I thought you were my best friend. You forgot the bachelorette party you forced me to plan bc I’m ‘too picky’ and you’re just ‘too busy’. YOU FORGOT ABOUT MY BACHELORETTE PARTY. I know you say you want to make it up to me, but honestly, you can’t. I guess I see now that our friendship has been growing apart for some time now. We are clearly in two very different places in our lives that can’t seem to reconcile with eachother. But think about it – have I ever put you down for choosing to put you career first? Have I ever done anything but support you? Even when I disagreed with you.
I feel like this is a breakup… I’m heartbroken, betrayed… All of those things you feel when you get dumped. I can’t believe you haven’t called, texted, msgd… Anything. When I broke down and contacted you today you just seemed so flippant like oh whoops, lets go out on Friday.

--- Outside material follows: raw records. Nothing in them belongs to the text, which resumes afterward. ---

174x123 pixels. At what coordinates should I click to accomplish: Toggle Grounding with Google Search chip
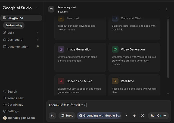click(100, 116)
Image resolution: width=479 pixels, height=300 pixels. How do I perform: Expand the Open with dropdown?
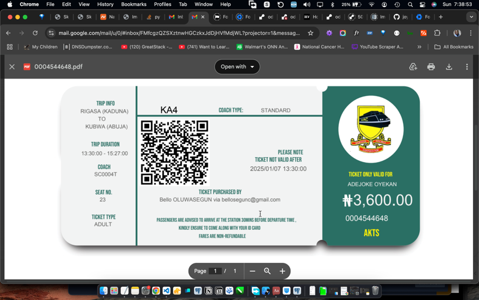click(x=237, y=67)
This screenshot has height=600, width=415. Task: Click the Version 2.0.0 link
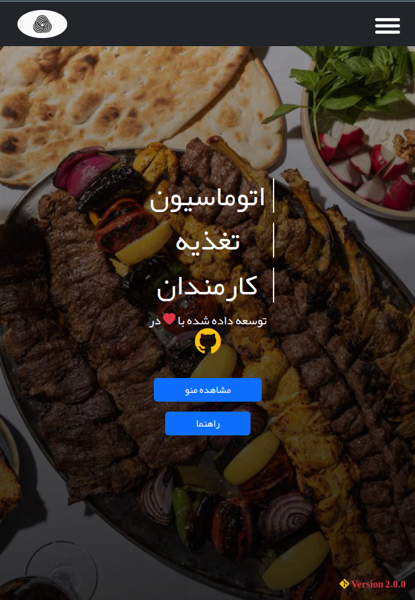click(378, 584)
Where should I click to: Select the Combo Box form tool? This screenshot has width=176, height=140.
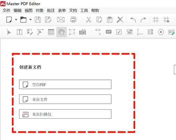click(129, 32)
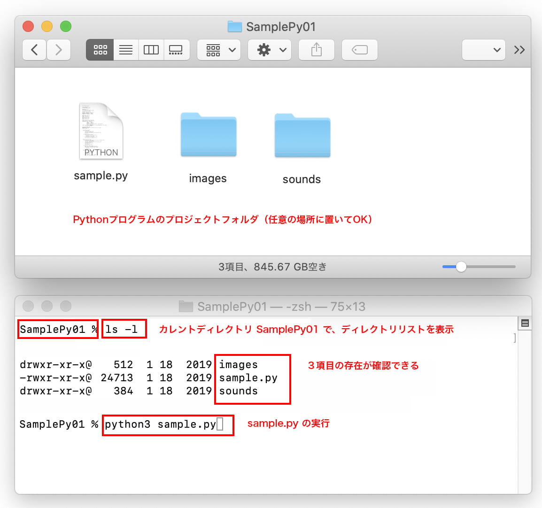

I explain that I have the kids and can’t and you give a huge sigh as if its somehow my fault. I could go on and on. I won’t. You really hurt me dude.
Well I actually feel a bit better now.
Post # 3
@Weetzie: Sigh. That’s so heartbreaking. I’m sure there’s a part of you that wishes you could actually give her that. I would want to, I know that for sure. I hope you get through this wedding and your day is ultimately not affected by her behaviour. Hugs.
Post # 4
@NLbride: Thank you 🙂 I just want to get through the wedding with her and then I probably will tell her some of what I have been feeling (not like this obviously). I think it just might be a lost cause though 🙁
Post # 5
I’m so sorry you’re going through this. Friend break-ups really suck.
Post # 6
@Weetzie: I am so sorry! That has got to be hard. Sometime friend break-ups are even harder than relationship break-ups, because there is such a bond with best friends. So sorry you are dealing with this, and trying to get through your wedding.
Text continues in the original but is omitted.